Published February 11, 2026

Unsloth Speeds Up MoE Model Training 12x and Boosts Context Window

Unsloth's new kernels and mathematical optimizations slash memory requirements by 35%, boost training speeds by 12x, and enable context windows six times longer than the original.

Technical context Development
Event Source: Unsloth Reading Time: 5 – 7 minutes

Unsloth MoE Training Speed and Memory Optimizations

Not all expert models are created equal... but now they're all equally fast

Mixture of Experts (MoE) is an architecture that has gained popularity for its ability to scale a model's «intelligence» without a radical surge in computational costs. Simply put: instead of running every request through the entire massive neural network, the system selects a few «experts» from a large pool and activates only them. It sounds elegant, but there's a catch: until recently, training such models was painstakingly slow and required a massive amount of memory.

The Unsloth team has released a suite of optimizations that speed up MoE model training by approximately 12x compared to traditional approaches, reduce VRAM requirements by over a third, and support context windows six times longer. All this, without any loss in accuracy.

Challenges of Training Mixture of Experts Models

Why MoEs used to be a headache to train

Imagine a model with a hundred experts – separate neural networks, each with its own weights. When a token arrives, the system decides which of these experts to activate (usually 6–8 of them). The rest remain on standby.

The problem was that expert weights were stored as a list of separate layers. To process data, you had to loop through this list: first one expert, then the second, then the third. It was incredibly slow.

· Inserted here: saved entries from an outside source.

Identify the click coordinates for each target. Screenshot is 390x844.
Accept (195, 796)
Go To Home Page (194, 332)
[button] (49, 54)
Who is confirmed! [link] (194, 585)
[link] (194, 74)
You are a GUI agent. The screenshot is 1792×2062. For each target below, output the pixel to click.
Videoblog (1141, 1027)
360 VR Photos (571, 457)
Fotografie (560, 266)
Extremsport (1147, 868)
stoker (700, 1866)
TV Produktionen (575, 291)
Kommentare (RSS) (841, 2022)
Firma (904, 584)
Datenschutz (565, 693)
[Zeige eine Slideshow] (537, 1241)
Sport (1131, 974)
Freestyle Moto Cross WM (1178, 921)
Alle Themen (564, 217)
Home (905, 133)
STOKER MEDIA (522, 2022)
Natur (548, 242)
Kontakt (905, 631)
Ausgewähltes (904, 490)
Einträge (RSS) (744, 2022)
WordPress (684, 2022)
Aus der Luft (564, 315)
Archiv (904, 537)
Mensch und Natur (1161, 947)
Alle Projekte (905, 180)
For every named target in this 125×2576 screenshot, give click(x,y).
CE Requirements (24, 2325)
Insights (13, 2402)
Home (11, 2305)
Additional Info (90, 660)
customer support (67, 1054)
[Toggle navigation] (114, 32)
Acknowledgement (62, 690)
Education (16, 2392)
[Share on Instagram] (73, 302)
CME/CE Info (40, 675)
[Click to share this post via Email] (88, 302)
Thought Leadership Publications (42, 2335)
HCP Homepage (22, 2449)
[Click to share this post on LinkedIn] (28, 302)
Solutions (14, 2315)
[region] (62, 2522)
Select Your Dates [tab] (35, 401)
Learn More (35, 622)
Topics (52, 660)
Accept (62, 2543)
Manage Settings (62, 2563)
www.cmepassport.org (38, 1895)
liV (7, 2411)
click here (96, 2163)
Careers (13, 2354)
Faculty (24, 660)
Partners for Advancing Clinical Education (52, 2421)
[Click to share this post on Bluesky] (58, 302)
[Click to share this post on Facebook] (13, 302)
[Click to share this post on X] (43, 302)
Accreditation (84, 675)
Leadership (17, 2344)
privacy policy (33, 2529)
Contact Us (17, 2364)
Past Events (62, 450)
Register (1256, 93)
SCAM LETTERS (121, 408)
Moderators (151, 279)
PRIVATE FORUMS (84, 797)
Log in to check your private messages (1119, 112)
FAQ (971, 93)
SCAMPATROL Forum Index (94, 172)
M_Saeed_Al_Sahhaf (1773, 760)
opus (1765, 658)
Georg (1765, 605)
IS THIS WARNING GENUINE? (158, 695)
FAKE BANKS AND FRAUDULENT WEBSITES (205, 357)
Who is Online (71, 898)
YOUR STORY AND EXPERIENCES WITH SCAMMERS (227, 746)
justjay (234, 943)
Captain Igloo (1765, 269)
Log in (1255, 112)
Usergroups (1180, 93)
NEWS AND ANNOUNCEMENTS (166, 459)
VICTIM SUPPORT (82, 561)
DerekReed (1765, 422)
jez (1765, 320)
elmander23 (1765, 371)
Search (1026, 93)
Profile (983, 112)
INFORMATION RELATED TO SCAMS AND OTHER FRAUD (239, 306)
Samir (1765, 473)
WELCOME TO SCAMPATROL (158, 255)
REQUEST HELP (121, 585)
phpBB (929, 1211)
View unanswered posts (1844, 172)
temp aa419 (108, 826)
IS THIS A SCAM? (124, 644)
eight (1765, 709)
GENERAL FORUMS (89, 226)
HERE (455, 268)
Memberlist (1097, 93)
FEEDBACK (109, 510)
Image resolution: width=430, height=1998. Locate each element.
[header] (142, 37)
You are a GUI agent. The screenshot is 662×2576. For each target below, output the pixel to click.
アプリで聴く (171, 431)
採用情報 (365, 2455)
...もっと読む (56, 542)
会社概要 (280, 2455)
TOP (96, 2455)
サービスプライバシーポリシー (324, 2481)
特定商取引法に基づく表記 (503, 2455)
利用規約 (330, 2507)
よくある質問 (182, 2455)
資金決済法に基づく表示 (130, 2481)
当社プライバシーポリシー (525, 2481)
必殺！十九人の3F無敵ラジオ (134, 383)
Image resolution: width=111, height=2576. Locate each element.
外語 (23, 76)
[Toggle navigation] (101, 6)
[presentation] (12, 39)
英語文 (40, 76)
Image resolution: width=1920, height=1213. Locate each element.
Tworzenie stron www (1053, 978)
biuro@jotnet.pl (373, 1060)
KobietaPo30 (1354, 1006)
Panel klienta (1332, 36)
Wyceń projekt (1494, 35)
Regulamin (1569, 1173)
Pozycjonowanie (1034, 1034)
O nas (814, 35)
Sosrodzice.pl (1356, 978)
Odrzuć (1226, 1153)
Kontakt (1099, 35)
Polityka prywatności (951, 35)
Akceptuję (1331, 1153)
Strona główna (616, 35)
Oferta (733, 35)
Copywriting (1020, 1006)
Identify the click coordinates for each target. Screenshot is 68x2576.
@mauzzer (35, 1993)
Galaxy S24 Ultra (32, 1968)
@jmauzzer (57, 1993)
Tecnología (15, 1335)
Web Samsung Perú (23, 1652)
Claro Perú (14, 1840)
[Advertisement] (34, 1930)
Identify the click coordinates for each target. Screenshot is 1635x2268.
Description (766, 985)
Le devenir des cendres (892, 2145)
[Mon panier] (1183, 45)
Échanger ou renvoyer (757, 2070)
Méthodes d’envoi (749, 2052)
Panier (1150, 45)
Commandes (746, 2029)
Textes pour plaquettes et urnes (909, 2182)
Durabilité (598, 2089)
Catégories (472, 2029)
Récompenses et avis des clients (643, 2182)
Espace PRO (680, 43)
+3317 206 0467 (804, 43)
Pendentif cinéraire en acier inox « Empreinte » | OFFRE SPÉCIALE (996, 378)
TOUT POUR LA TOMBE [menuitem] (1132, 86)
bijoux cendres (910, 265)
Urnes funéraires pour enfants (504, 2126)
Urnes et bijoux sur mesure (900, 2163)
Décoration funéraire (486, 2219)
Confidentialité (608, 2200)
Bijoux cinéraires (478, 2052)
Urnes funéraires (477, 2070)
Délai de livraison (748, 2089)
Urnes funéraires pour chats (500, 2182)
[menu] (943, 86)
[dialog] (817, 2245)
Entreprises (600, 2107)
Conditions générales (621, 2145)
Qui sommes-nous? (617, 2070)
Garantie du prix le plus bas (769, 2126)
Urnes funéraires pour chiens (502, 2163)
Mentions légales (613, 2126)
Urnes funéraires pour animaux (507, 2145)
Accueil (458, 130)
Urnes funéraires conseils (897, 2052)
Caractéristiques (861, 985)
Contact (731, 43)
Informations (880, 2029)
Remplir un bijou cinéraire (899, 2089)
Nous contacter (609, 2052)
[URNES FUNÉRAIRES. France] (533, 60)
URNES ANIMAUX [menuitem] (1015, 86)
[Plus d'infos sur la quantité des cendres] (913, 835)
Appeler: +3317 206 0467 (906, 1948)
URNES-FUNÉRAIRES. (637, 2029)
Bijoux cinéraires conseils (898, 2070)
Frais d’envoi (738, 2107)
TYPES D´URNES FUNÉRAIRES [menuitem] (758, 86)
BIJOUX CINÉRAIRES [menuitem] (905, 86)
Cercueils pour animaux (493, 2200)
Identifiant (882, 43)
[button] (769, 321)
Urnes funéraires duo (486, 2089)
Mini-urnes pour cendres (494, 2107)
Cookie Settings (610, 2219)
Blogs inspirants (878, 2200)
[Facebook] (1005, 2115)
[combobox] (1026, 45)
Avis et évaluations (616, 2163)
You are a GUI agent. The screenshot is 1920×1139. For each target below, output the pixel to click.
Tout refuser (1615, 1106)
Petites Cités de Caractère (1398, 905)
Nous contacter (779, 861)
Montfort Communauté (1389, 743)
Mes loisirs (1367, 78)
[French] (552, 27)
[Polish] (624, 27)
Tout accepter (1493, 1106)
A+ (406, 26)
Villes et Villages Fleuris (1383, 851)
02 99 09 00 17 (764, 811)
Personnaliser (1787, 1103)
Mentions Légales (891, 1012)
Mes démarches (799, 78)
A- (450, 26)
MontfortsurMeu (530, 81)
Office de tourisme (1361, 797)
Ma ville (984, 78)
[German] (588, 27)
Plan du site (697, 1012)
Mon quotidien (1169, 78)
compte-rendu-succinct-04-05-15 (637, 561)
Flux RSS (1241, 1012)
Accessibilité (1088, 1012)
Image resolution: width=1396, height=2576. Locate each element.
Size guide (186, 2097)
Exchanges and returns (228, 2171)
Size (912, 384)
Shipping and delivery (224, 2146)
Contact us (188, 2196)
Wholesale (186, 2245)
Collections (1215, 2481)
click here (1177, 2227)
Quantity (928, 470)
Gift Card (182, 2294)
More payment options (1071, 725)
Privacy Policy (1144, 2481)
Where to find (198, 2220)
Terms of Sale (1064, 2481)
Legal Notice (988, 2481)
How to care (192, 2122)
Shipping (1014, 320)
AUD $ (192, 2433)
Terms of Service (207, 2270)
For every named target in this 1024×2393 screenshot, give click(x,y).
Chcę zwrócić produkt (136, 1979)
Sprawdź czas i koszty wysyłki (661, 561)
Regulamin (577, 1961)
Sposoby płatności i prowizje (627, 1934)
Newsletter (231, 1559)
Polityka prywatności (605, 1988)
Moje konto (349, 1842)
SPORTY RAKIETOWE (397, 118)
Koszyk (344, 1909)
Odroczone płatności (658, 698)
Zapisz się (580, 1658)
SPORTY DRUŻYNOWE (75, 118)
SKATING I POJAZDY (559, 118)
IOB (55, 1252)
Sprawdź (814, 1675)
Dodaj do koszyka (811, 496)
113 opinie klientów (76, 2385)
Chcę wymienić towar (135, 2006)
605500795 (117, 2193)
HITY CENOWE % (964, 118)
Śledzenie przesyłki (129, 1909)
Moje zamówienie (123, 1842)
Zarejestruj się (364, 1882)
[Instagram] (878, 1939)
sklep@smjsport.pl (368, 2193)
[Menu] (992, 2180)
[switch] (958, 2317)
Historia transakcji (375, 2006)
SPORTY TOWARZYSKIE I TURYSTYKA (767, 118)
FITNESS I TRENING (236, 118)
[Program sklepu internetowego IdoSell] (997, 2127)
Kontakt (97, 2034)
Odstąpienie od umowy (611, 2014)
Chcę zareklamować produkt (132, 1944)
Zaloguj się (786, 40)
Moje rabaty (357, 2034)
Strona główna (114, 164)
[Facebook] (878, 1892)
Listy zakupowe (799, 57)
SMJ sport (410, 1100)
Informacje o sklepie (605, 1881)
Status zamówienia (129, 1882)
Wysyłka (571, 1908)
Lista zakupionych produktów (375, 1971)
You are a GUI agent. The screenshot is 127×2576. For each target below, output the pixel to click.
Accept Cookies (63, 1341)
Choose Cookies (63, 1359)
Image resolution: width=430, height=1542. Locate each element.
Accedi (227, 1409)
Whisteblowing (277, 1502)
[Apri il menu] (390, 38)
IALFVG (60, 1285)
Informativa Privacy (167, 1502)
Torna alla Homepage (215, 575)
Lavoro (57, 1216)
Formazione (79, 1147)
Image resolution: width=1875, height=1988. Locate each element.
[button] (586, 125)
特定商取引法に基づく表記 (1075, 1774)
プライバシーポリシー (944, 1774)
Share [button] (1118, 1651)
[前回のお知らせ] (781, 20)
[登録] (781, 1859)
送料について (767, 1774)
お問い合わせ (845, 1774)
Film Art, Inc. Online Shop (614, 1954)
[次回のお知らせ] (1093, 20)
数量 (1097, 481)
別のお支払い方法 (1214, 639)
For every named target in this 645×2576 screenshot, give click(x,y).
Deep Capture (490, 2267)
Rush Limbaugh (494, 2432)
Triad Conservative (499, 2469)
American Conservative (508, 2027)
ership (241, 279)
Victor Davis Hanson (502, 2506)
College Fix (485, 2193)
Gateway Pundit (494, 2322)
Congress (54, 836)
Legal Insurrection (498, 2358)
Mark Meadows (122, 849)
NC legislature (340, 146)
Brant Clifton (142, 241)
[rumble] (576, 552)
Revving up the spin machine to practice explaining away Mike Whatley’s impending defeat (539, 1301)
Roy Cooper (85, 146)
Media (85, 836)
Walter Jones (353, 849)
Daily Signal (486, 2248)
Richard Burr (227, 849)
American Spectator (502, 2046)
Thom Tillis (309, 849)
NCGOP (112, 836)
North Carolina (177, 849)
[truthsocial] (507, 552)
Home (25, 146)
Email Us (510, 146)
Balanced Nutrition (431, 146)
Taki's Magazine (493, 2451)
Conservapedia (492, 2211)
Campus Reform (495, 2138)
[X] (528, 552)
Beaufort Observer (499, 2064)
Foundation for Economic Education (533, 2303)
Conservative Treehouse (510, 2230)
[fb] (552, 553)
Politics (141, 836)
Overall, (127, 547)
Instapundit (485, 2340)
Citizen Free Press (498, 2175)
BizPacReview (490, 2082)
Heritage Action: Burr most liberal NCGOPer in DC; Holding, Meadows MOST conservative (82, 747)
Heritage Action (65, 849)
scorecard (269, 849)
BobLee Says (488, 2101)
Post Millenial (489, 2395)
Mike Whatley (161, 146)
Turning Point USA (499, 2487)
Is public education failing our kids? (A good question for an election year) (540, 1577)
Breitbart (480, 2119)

Recently, PyTorch introduced the grouped_mm function – a way to perform multiple matrix multiplications at once instead of sequential passes. The Transformers library version 5 began using this function, yielding a sixfold speedup. Unsloth went further by writing custom Triton kernels that double the speed again and cut memory consumption by over a third.

Optimizing MoE Training with Split LoRA

How it works: Split LoRA instead of materialization

Usually, when training an MoE using LoRA (Low-Rank Adaptation – a fine-tuning method that adds small adapters to a model instead of updating all weights), the following happens: the system first merges the adapter with the base weights and then runs the data through this merged version. The problem is that such merging requires storing an intermediate matrix for every single expert. If there are 128 experts (as in Qwen3-30B), you run out of memory instantly.

Unsloth uses a different order of operations. Instead of assembling the full weight first and then applying it to the data, the system applies the LoRA adapter to the data first and then multiplies the result by the second part of the adapter. Mathematically, the result remains the same (matrix multiplication is associative), but this order of operations eliminates the need to store bulky intermediate matrices.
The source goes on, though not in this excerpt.